298K and 1 atm are commonly used standard conditions, but they are not absolute. You can define whatever standard conditions you like, as long as you are consistent in applying them. If you define ΔG° at a given temperature and pressure, then if you change the pressure at that temperature, ΔG will change but ΔG° will not. However, if you change the temperature, ΔG° will change. If we assume ΔH° and ΔS° do not vary with temperature (actually they do a bit, but often they can be treated as constant over a small range of temperature), then ΔG° varies due to the relation ΔG° = ΔH° - TΔS°.
(I am not now talking about things like "standard heats of formation" that you can find tabulated, usually referring to 298K and 1 atm. I'm talking about the value of ΔG° that you use in the relation ΔG° = RT lnK, and that is ΔG° at the temperature for which you want to determine K. K then reflects how the equilibrium pressures (or concentrations) differ from the standard pressure/conc. at that temperature.)

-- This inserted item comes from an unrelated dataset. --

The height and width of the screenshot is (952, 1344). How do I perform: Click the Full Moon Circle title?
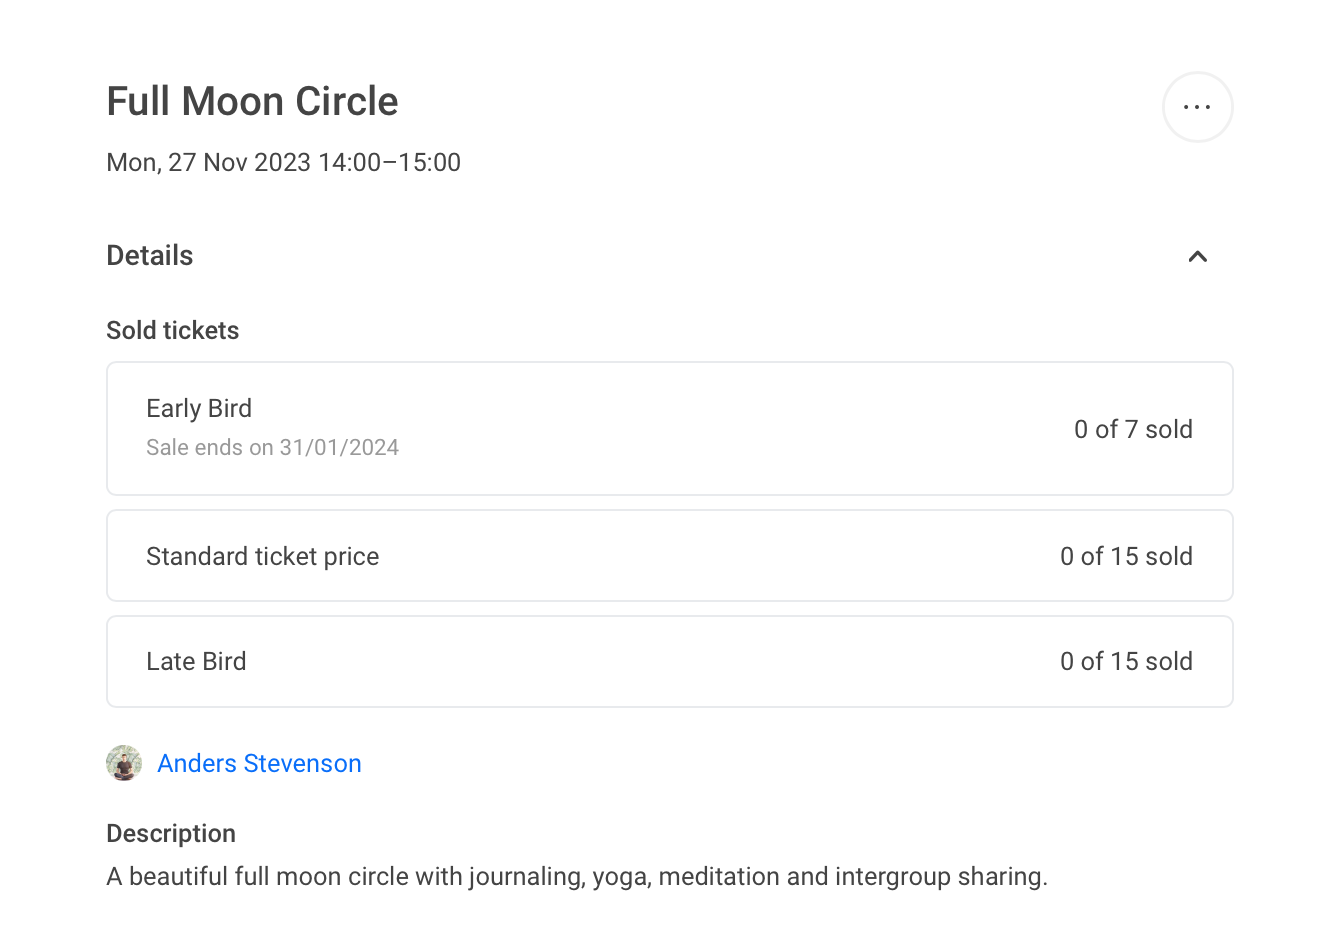[252, 101]
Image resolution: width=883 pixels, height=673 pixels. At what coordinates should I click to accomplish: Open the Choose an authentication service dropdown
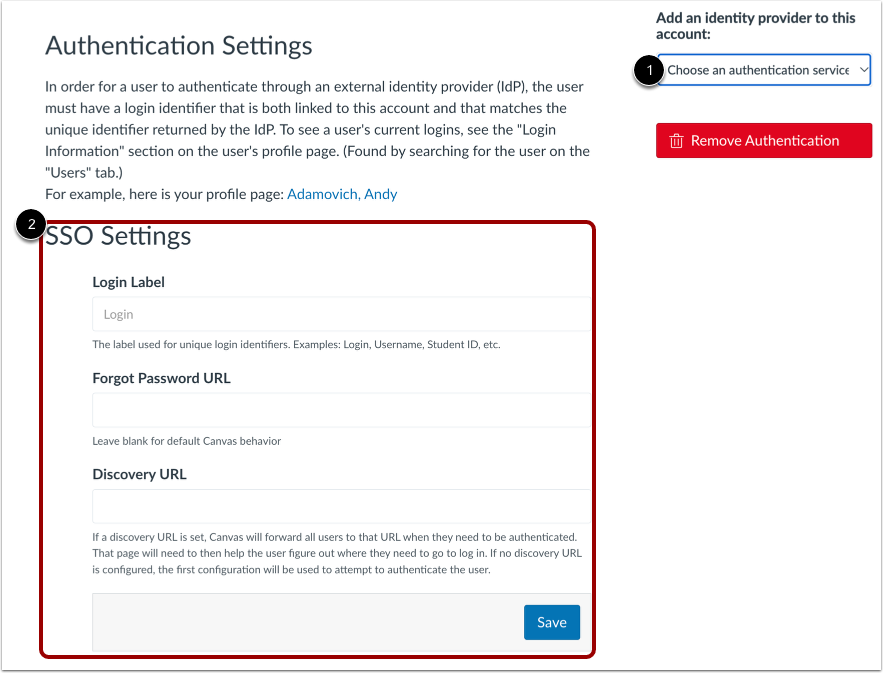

I. Then the reason ΔG° differs from the tabulated empirical data (e.g ΔH°f) is that, the empirical data you mentioned is measured at both a certain pressure and temperature, thus it stays constant (or a slight, negligible change) throughout both T and P changes, while ΔG it's measured only at a certain pressure that is chosen as the standard, but there is NO standard temperature it is measured at, making it a function with the variable T. Did I get it right this time?

II. You said that ΔH° and ΔS° does in fact slightly vary with respect to T,  how does that occur?